● **SOURCE EXTRACT**

BEGIN

ProjectSidewalk / SidewalkWebpage

Project Sidewalk web page
http://projectsidewalk.org
MIT License
84 stars 24 forks source link

Uniform login across cities #1381

Open jonfroehlich opened 5 years ago

jonfroehlich commented 5 years ago

would be nice to have:

Essentially, to the user, everything should look unified even if the backend is modularized and split.

jonfroehlich commented 5 years ago

This is now really important since we have links on each deployment city that links to each other city and when you do switch cities you have to register a new account (which is very strange)

misaugstad commented 5 years ago

Yeah this is one of those large projects we could assign to a talented undergrad.

andrew4699 commented 5 years ago

A simple solution that avoids the mess of making a proper distributed system is to just modify the code for sign in/admin panel so that they connect to all city databases and query all of them. This also has the added benefit of letting us keep our current infrastructure, keeping it easy to deploy different versions of the site to different cities, and keeping inter-city data physically independent.

Another solution that I like less is to have a single database that all cities use. For the tables that need to, add a city column to keep track of the city the user is auditing (although as I'm writing this I'm realizing that we may not even need to keep track of that because things like pano IDs should contain that information). This would sting more as time goes on because this single database will grow too big and/or our throughput will be too large to handle it.

tongning commented 5 years ago

Just gonna toss in my two cents here, I like the solution 1 idea of having each server utilize the other servers to authenticate. While I'm not super familiar with modern authentication mechanisms, I think this might be a good place to utilize JSON Web Tokens (JWT). If my understanding of JWT is correct, it lets us store user details (e.g. username, email address, logged-in status) in a cookie on the client side, but with an added signature from the server so that the user cannot tamper with it. If we use the same signing key across all sites, then I think every site will be able to read/verify a JWT cookie set by any of the others. This would let us avoid having to set up cross-site database access.

The JWT idea was briefly brought up #1347, but I think it might be very relevant to this issue as well.

misaugstad commented 5 years ago

I think the first solution sounds decent... And I don't think that checking all other servers for authentication would take too much time..? Some things that we should keep in mind while implementing:

  1. We need to make sure that if one server goes down, it doesn't prevent all the others from authenticating?

END

● **SUPPLIED MATERIAL**
BEGIN

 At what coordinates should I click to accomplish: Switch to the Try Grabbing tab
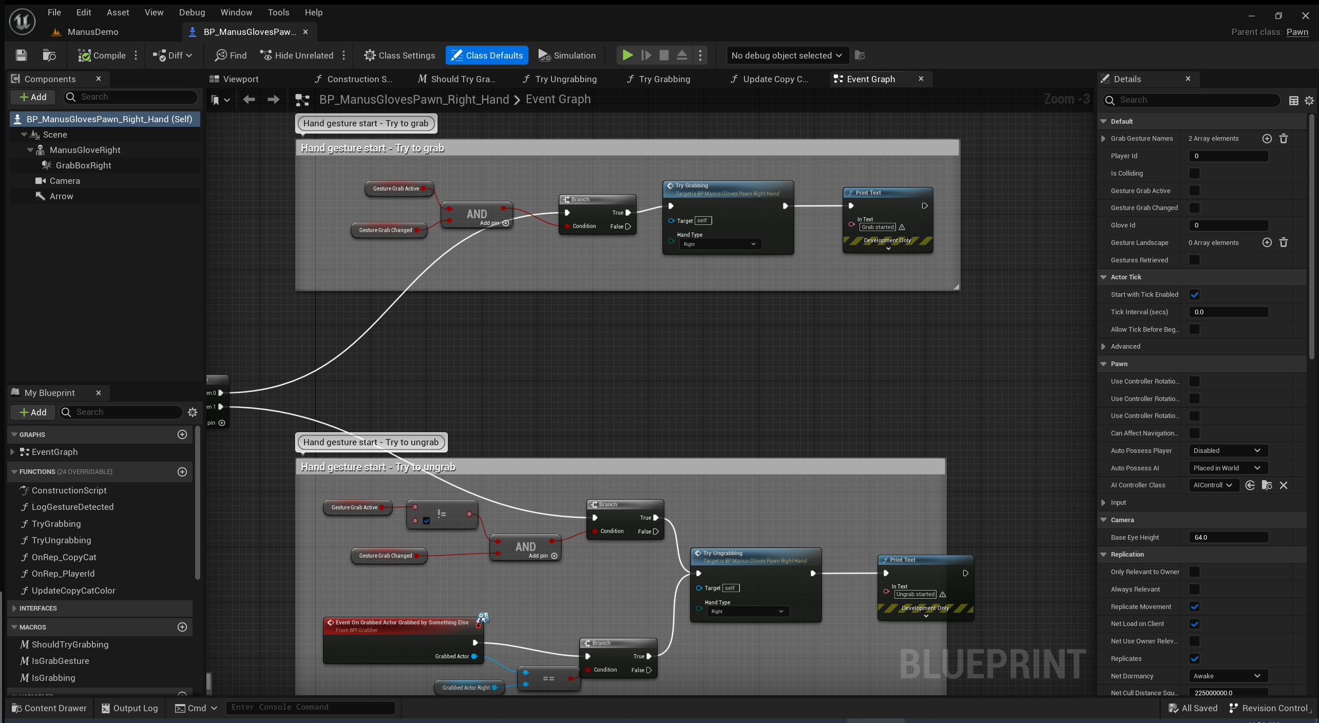(x=664, y=79)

END

● **EXERCISE GOAL**
Turn the paragraph in the Project Sidewalk login thread that begins "A simple solution that avoids" into a brief bulleted list that keeps its main facts. Rely only on the thread itself.

● **ANSWER TO THIS PROBLEM**
- Skip building a proper distributed system.
- Change the sign-in and admin panel code so it connects to and queries every city database.
- Benefits:
  - keeps the current infrastructure
  - keeps it easy to deploy different site versions to different cities
  - keeps each city's data physically independent